CRISPR/Cas9-based gene editing approaches for the treatment of USH2A-associated diseases - Project Summary/Abstract
Adeno-associated virus (AAV)-mediated gene augmentation is currently the most effective approach for
treating recessive inherited retinal degenerations (IRDs). However, due to the limited capacity of AAV vectors,
gene augmentation currently is not possible for one third of IRD patients due to mutations in genes that are too
large for AAV, e.g., USH2A, which has a coding sequence of 15.6kb. Mutations in the USH2A gene are the
leading cause of retinitis pigmentosa (RP) and Usher Syndrome Type II (USH2). These two diseases affect
approximately 500,000 people worldwide. Both diseases are characterized by progressive vision loss
beginning in early adulthood, with the addition of bilateral hearing loss from birth in USH2. Our long-term goal
is to develop therapeutics that slow or prevent vision and hearing loss in USH2A patients. Over 1000
pathogenic and likely pathogenic variants have been identified in the USH2A gene. To date, studies have
mainly focused on developing therapeutic strategies for the most prevalent mutation c.2299delG in exon 13 of
the USH2A gene, which accounts for approximately one third of all USH2A cases in Europe and the U.S.
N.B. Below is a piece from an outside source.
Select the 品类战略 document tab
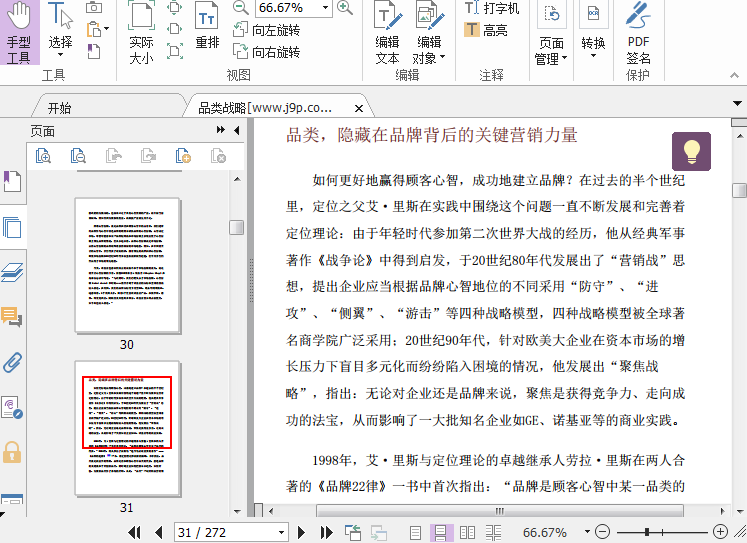The image size is (747, 543). pyautogui.click(x=265, y=107)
c.2299delG disrupts the open reading frame of USH2A transcript. Multiple genetic approaches have been and
are being tested to repair this genetic defect, including antisense oligonucleotide (ASO)-based exon skipping
therapy or CRISPR/Cas9 gene editing. The exon skipping strategy have been extensively pursued in the past
several years. Multiple lines of pre-clinical and clinical studies have demonstrated that excision of exon 13 from
the USH2A gene can restore the disrupted open reading frame caused by c.2299delG mutation and lead to
rescue of the retinal phenotypes in animals and improved vision in human. These findings strongly support the
use of exon skipping as a treatment modality for some of the USH2A patients. The specific object of the
proposed research is to investigate the potentials of innovative technologies, including exon skipping, base
editing and prime editing, for the treatment of USH2A-related diseases. We plan to perform three proof-of-
concept studies in three specific aims. In Aim 1, we will identify which other exons in the USH2A gene can
serve as the next targets for exon skipping approach. To achieve this goal, we will generate mouse model that
lacks an exon of interest and evaluate the ability of the abbreviated forms of the USH2A protein is sufficient to
correct USH2A deficient phenotypes in mice. In Aim 2, we will explore the use of base editing to induce exon
skipping in cells and human retinal explants, with the hope to circumvent the constraints of ASO, or Cas9
nuclease mediated exon skipping approaches. In Aim 3, we will investigate the feasibility of implementing
prime editing to directly correct the mostly reported mutations in the USH2A gene, in particular the c.2299delG.
If successful, these studies will open new therapeutic avenues for USH2A-associated disorders. It will also
provide a template for similar efforts to develop therapies for other IRDs due to mutations in large genes.